We’re a lifestyle brand. You wear a swimsuit when you’re on a vacation or a holiday of some sort, and that lends itself to nice photography, whether you are at the beach in Fiji, or Martha’s Vineyard, or down in Miami. We have a lot of our customers taking photos of themselves in their Andie wherever, having these amazing experiences. Oftentimes, we’ll ask permission to use their photo for our own channel.

It’s so fun, and I think you look at Andie’s Instagram and it gives you a little bit of FOMO. You want to go there; you want to be there. Then, it’s not too far of a leap to purchase the swimsuit that the woman is wearing. We do so many creative shoots — video shoots, photo shoots — it’s such a visual brand and it’s just all about experiences. So, I think for all of those reasons, on Instagram, it’s just a perfect marriage.

5. Why did you focus on at-home try on? Why is that so important to the brand?

Home try-on, to us, is really important because swim is such a personal item. In many cases, it’s the most naked a woman will ever be in public. And so, she wants to make sure that her swimsuit fits right, feels good, and she feels really confident in it. The fit doesn’t matter so much if it’s a t-shirt, for example. A swimsuit is just a completely different type of object.

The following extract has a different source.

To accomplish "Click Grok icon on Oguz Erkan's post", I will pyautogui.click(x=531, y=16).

We wanted to make sure that women could feel really confident and absolutely love their swimsuit. And because we invest in high quality fabric and we manufacture at top facilities, it’s timeless, too. We don’t happen to do emoji stamped pieces, so you can buy any Andie and wear it for many, many seasons to come.

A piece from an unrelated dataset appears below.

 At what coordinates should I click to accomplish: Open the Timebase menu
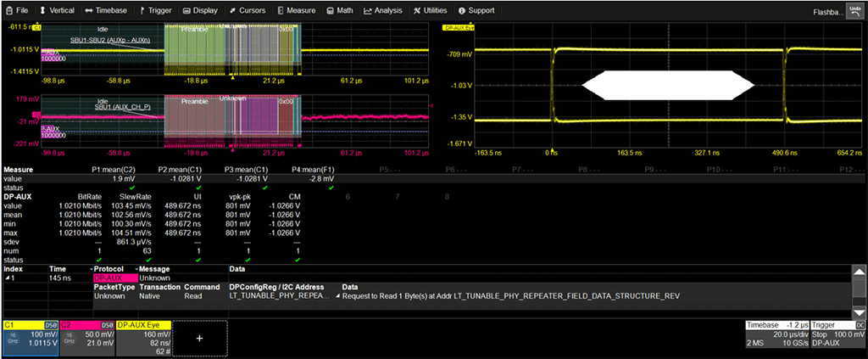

I don’t have the stats off the top of my head, but I would guess that within fashion, other categories have moved to ecommerce faster than swim. Swim has only a 14% ecommerce penetration. I think that’s because women have hesitated to buy such an important piece with fit online, when they can’t try it on. And so, they still subject themselves to this terrible in-store experience.

For Andie, the first fundamental thing was that it has to be a try-at-home. If you don’t love it, you send it back. We don’t charge anything for that. And, we have a team of fit experts on the phone and via email that can help talk women through what they’re loving, what they’re not loving, and make sure it’s right for them.

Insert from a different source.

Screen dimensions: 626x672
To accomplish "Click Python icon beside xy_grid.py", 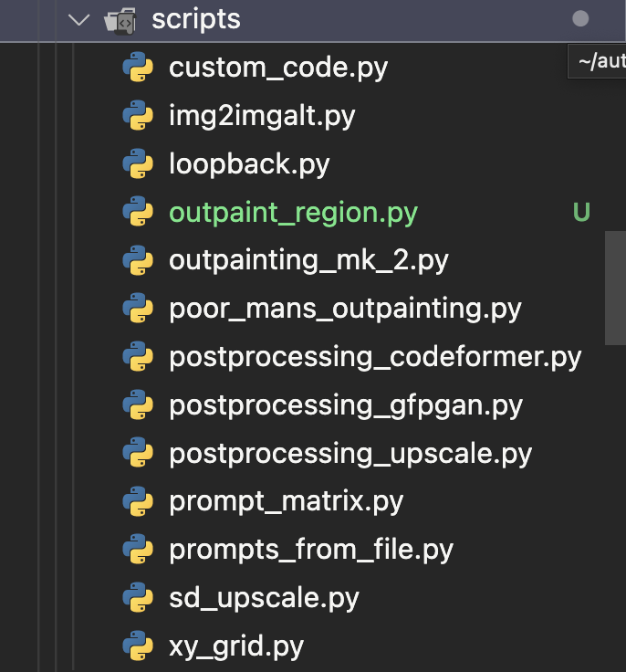I will tap(137, 646).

6. How do you think about customer loyalty? Especially, with such a specific product, do customers have a tendency to buy just one and then move on? How do you encourage multiple purchases?

We spend a lot of time thinking about how to increase our lifetime value of a customer (LTV). We launched with a very, very limited and curated capsule of three different styles for a variety of reasons. Logistically, with the home try-on, it made it more manageable. And as a new company, we didn’t want to over-invest in product and SKUs before we really knew what women were looking for.

But that means women weren’t really coming back for more swimsuits. When you have three styles, we were very lucky that many women would buy all of them and just have the whole kit and keep it. But, now that we’re one year old as a company, we’re shifting our focus to think about, “How do we bring women back?” Obviously, one of the things that we will be doing is introducing more styles and a more regular cadence.

Given that swim fit is so important, I do believe that once a woman finds her fit with Andie, and loves Andie, she’ll keep coming back for those fresh styles that we offer. The average American woman has six to eight swimsuits in her swim drawer. That’s a lot, so there’s plenty of room to keep coming back and then retire some old pieces and get some more. We’re only a year old and so there’s still so much room to grow. I’m incredibly excited. I see a future where Andie is every woman’s go-to brand when they’re looking for a swimsuit.